## [PROBLEMS TO WORK ON]
A: In the microgrid passage, what can the microgrid controller bring online when renewable resources are not available?
B: Name every benefit of microgrids that the microgrid passage lists by heading.
C: Proceed with the microgrid passage, writing on from its final sentence.

Microgrids offer many benefits, particularly for businesses and institutions. We have listed five below but there are many more depending on the unique site situation:

 

  • Resilience and Reliability: Microgrids can operate in island mode during a grid outage, providing uninterrupted power supply which means uninterrupted business operation.

 

  • Energy Efficiency: By generating power close to the source of consumption, microgrids reduce transmission losses.

 

  • Cost Savings: Microgrids can provide 100% of the power required for your facilities or they can leverage peak shaving and load shifting strategies to lower energy costs (or a combination of these solutions). Some microgrids can also produce power to the utility grid and become revenue generators.

 

  • Environmental Sustainability: By incorporating renewable energy sources, microgrids reduce greenhouse gas emissions (especially if the utility power uses a combination of coal fired power generation). This plays in big role in a business as they drive towards their net-zero or carbon-neutral goals.

 

  • Energy Security: Microgrids reduce dependence on the national grid, enhancing energy security.

 

Despite the promise of renewable energy sources like solar and wind, their intermittency and low capacity factor (1) makes it difficult to rely on them exclusively for a consistent power supply. This is where natural gas generators become invaluable. A natural gas genset can be brought online by the microgrid controller to provide power when renewable resources are not available, such as when the sun isn’t shining or the wind isn’t blowing. See MIT Energy Initiative’s study; “The Future of Natural Gas” (2) for more details.

 

Comparing natural gas generators to traditional diesel generators, natural gas has several advantages:

 

  1. Lower Emissions: Although emissions vary greatly between manufacturer and generator size, natural gas generators produce fewer emissions than diesel, including lower CO2, NOx, VOC, and particulate matter emissions (3), which makes them a cleaner alternative (International Energy Agency, 2021 (4)).
  2. Cost-Effectiveness: Natural gas is more cost effective than diesel, resulting in lower operating costs.
  3. Reliability: Natural gas supply is usually more reliable than diesel especially in urban areas with established natural gas infrastructure. Diesel tanks need to be filled while methane is “unlimited” via a natural gas pipeline.

## [DATA EXCERPTS]
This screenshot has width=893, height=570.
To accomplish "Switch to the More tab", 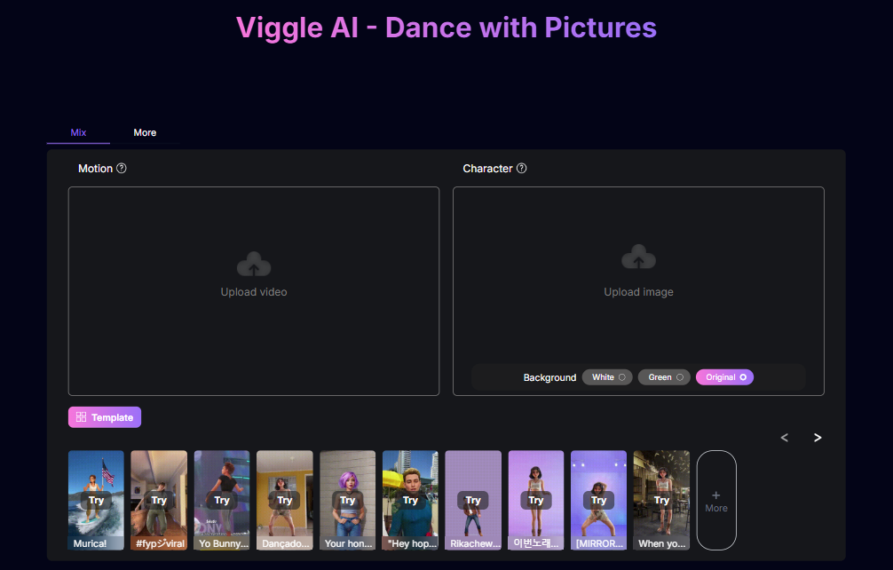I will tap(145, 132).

---

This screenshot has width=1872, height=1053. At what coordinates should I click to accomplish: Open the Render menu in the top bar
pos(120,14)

...

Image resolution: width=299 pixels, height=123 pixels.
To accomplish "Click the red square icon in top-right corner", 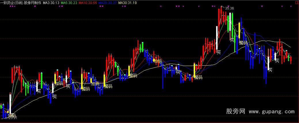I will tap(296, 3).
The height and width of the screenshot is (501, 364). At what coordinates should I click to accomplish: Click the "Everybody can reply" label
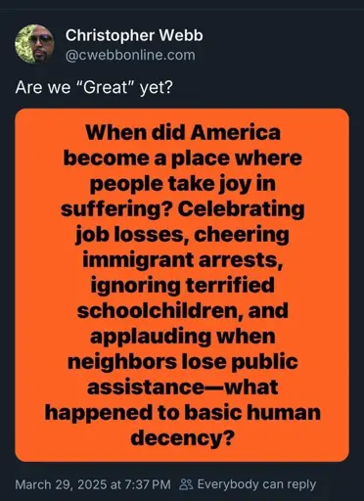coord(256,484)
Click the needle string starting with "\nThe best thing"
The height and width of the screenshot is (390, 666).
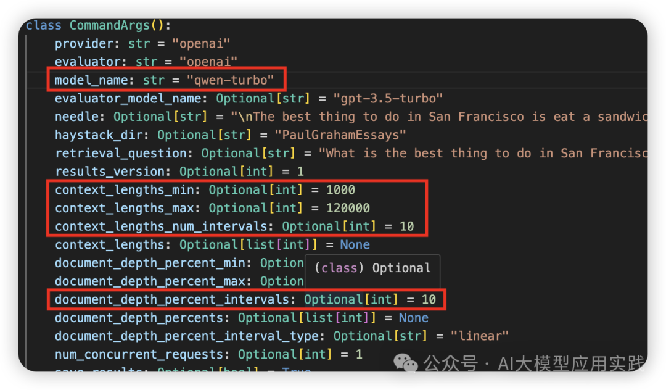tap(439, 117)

## [OUTPUTS FOR THE TASKS]
A: A natural gas genset.

B: Resilience and Reliability, Energy Efficiency, Cost Savings, Environmental Sustainability, Energy Security

C:
Regardless of the technology chosen for your microgrid, there is a capital cost required to get a system designed, installed, commissioned, and started up. Many companies simply don’t have the capital sitting around for this type of investment and continue to rely on unreliable and expensive grid power. However, this is where Energy as a Service can play a role in getting your microgrid system in place and removing your reliance on the traditional power grid.

 

EaaS – Energy as a Service

 

Energy as a Service is essentially the supply of key components of a microgrid system on a lease type arrangement or power purchase agreement. This allows customers to avoid the upfront capital cost of purchasing these key components.

 

The key components of EaaS that Collicutt Energy is able to provide include;

  • Microgrid controllers
  • BESS systems
  • Gas generators
  • Biogas generators
  • Gas blending systems
  • D-UPS units
  • Diesel generators (for black start)

 

Summing Things Up

 

In conclusion, the integration of natural gas generators in a microgrid design is a practical, sustainable, and economical solution for ensuring uninterrupted power supply. As businesses and institutions continue to strive for resilience, efficiency, and sustainability, the microgrid—with natural gas as a key component—presents an effective pathway to achieve these objectives.

 

If you have any questions regarding this article or if you have a microgrid or power project of any kind give us a call at Collicutt Energy at 888.682.6888. We have a team of experts that would be happy to work with you to evaluate your project and determine the best fit solution for you.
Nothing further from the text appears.